* **TASK GOAL**:
Lines with the word "will" are the ones wanted. Copy each of them from the entries below.

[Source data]
──────────
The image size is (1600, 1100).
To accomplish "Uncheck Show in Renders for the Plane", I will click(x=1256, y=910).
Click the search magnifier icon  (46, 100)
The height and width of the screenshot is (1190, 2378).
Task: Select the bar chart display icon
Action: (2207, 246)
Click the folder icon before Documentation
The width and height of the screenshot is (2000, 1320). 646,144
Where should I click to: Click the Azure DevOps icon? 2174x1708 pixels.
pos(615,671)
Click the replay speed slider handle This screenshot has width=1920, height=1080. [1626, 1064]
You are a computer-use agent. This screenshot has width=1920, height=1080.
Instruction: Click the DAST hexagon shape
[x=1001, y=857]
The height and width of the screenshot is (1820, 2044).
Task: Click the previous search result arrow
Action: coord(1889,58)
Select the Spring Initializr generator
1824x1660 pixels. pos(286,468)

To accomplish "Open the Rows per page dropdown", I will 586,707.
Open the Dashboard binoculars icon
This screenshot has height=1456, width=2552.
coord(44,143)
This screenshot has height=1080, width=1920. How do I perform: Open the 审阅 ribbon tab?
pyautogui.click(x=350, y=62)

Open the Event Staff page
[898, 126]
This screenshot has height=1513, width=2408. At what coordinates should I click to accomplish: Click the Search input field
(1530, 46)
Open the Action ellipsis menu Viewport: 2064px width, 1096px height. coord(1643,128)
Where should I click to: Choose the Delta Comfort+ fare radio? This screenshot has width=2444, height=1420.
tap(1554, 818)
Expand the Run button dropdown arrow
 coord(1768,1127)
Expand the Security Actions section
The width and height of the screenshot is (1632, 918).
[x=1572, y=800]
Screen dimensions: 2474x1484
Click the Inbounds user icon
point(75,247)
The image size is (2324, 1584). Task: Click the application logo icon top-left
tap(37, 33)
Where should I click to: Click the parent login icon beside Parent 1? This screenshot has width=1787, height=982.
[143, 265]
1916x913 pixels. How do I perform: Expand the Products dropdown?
──────────
* **TASK ANSWER**:
To accomplish "Uncheck Show in Renders for the Plane", I will click(x=1256, y=910).
To accomplish "Open the Rows per page dropdown", I will 586,707.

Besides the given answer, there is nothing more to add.